** About this task **
Every line from the one with "Select the 立人 title link" through the end of the material below, both ends included, should be transcribed exactly, without pictures.

** Supplied records **
-*-*-
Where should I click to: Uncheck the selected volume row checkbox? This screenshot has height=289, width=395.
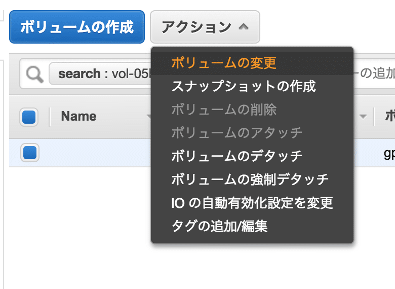(30, 153)
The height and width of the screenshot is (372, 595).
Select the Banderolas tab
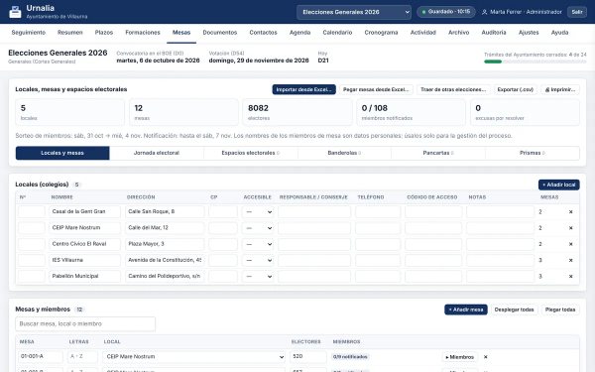(344, 153)
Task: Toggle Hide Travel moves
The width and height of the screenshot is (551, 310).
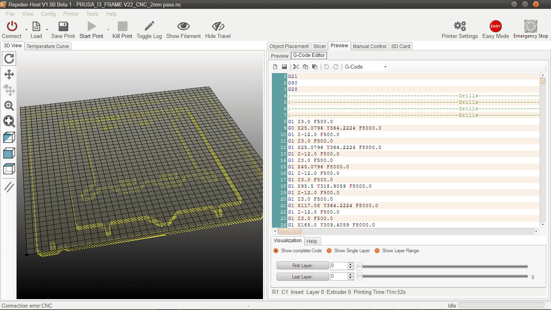Action: 218,29
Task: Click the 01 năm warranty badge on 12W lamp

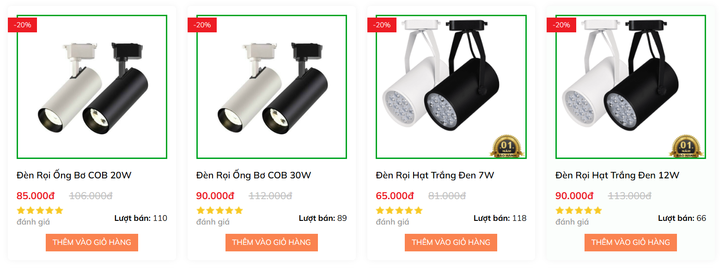Action: (686, 146)
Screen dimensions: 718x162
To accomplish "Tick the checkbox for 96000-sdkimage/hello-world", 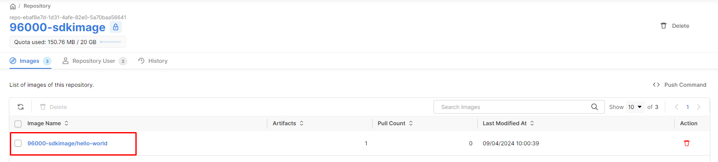I will [x=18, y=143].
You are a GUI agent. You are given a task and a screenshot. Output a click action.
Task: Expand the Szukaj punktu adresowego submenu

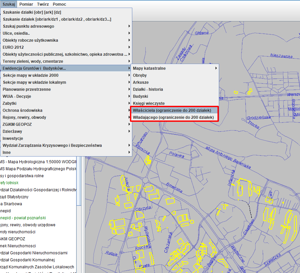coord(28,26)
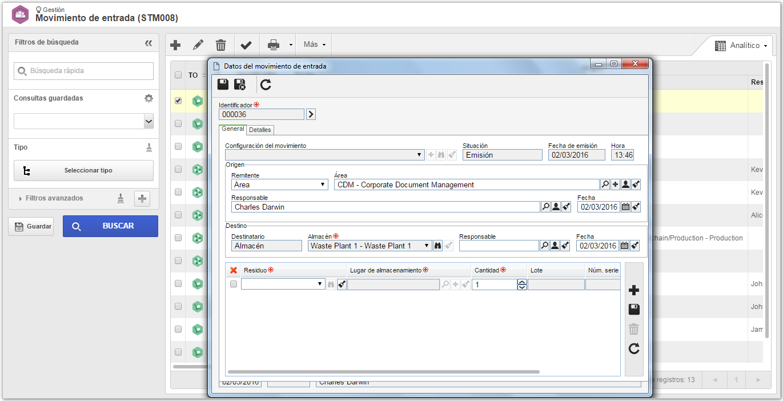Click the plus icon beside waste grid
783x401 pixels.
(x=634, y=290)
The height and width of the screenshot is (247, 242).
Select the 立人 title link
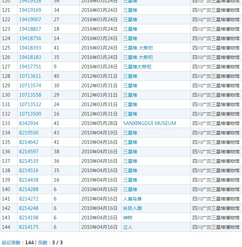coord(128,227)
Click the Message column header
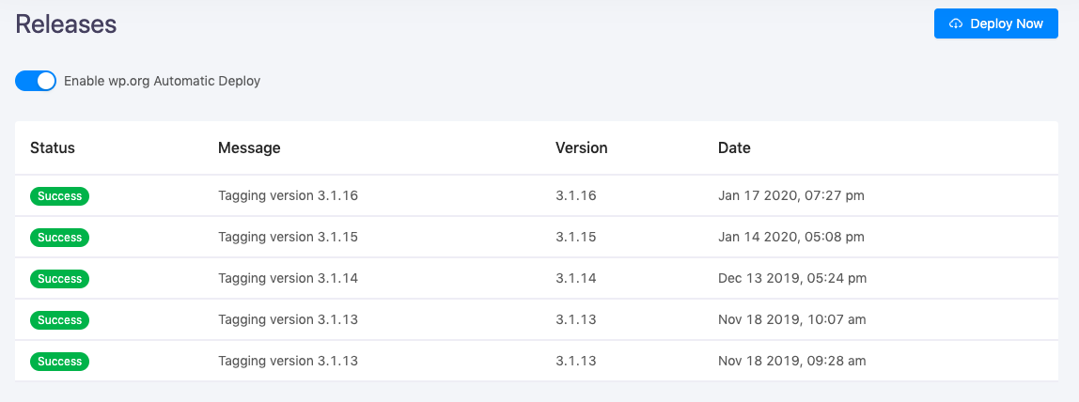This screenshot has width=1079, height=402. click(x=249, y=147)
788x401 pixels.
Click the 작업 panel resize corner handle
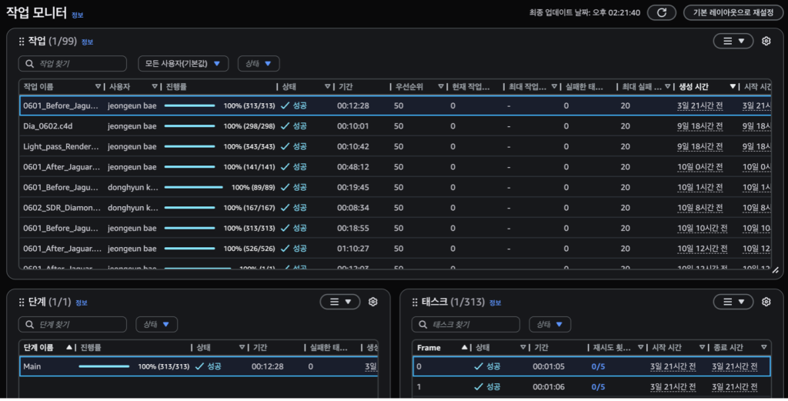point(775,270)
-*-*-
** Solution **
Select the 立人 title link
coord(128,227)
Click the Message column header
This screenshot has width=1079, height=402. click(x=249, y=147)
788x401 pixels.
Click the 작업 panel resize corner handle
point(775,270)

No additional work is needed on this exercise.